═══ Materials provided

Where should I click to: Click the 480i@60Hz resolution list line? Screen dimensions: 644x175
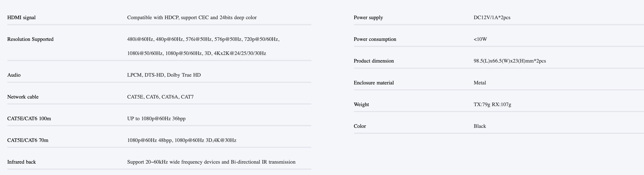tap(203, 39)
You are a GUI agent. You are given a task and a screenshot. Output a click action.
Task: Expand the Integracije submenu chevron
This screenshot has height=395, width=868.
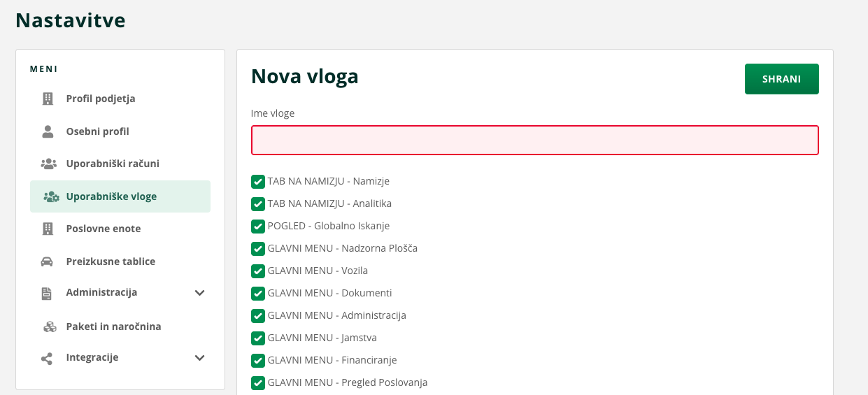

══════

Problem statement:
Every entry should be written out word for word, except for its pictures.

Written answer:
Where should I click to: Click the 480i@60Hz resolution list line? Screen dimensions: 644x175
tap(203, 39)
You are a GUI agent. You are given a task and a screenshot. Output a click action.
Task: Expand the Integracije submenu chevron
This screenshot has height=395, width=868.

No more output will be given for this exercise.